I wish I had a grand story of conversion to share with you – one in which I come from a life rife with sin and suffering, discover Alpha, hear the word of God, and then have a moment where it all makes sense (hallelujah). Then in my born again story, of course, I would fall into Christ’s arms, live happily ever after, have no identity crises, have no melt downs, the end.
That story would make a great story. There would be rising action, climax, and the happy conclusion of joining the church in a marriage to Christ, as a good Shakespearian comedy might end. But my story, in contrast, is more like bleak, French cinema. It’s pretty anticlimactic.
I first started going to church with a friend from high school. I found that I enjoyed the experience of church, especially the tangible energy in the air when the congregation prayed together. After I moved away for university, I attended churches sporadically, but I couldn’t find one I really connected to. I moved to Vancouver to start my career and suddenly found myself with more time and fewer social connections. What I found at St.
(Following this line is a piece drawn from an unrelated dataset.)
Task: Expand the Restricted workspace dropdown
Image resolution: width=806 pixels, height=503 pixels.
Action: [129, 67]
Pete’s was the church I had been missing since grade twelve, and then some.
I heard about Alpha during a service and thought, “I am totally the target person for this program. I am ‘spiritual, but not religious’ – that common refrain. I have questions, I am interested in learning more, and I want to get know people in this church so I can stop sitting alone in the back row with my arms crossed, feeling defensive.”
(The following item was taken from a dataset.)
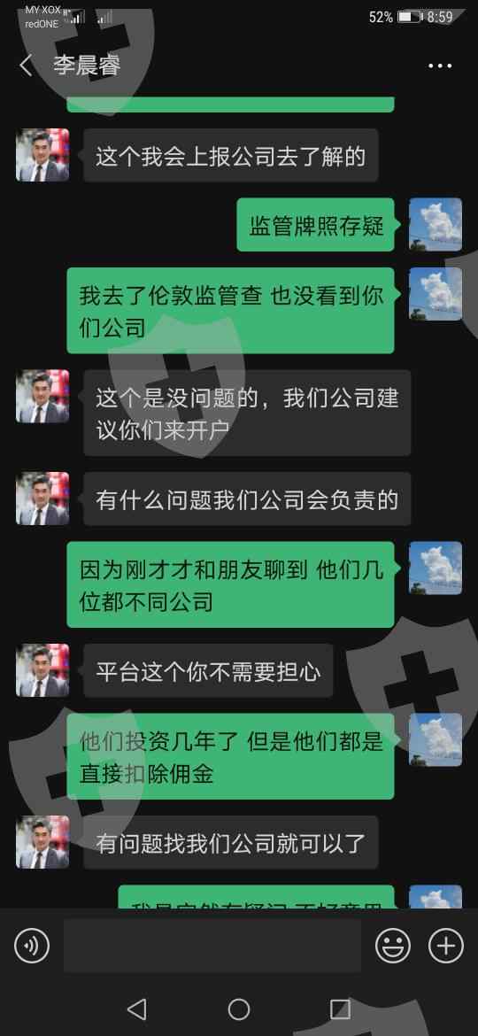478x1036 pixels.
Task: Tap the message 我去了伦敦监管查
Action: pos(230,311)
My one friend at St. Pete’s invited me to Alpha, and she was quite brave in doing so, because I am definitely the person you would be afraid to invite to Alpha. I am an INTJ, if that means anything. Hilary Clinton is also an INTJ, if that means anything. I might seem a little aloof at times, but I’m not actually all that scary! I’m glad she invited me, because I absolutely loved Alpha.
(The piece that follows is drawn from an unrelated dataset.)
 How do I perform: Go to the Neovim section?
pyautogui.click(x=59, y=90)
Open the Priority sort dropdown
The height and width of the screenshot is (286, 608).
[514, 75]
I wouldn’t have lasted ten minutes if someone at Alpha had tried to talk me into loving Jesus, but no one tried to didactically teach me. Rather, it was through being asked questions and answering them that I discovered truth in Christianity. Socrates would have been proud.
At the end, we were asked to fill out feedback forms. One of the questions asked, “Before Alpha did you consider yourself a Christian?” I easily checked no. The next question was, “How would you describe yourself now?” I felt none of the options applied. Instead, I expressed that I was not in a static state of either Christian or non-Christian, but simply further along the path of defining my spirituality in the context of Christianity. I know, anticlimactic.
While I did not had a dramatic spiritual awakening during Alpha, it did help me pass a critical point. I was at serious risk of “flaking out” prior to Alpha, and it, along with my community group, guided me towards commitment to church. I am showing up, meeting wonderful people, and gradually seeing the benefits of loving God, feeling God’s love. I like to think that God brought me to St. Pete’s and friendships convinced me to stay.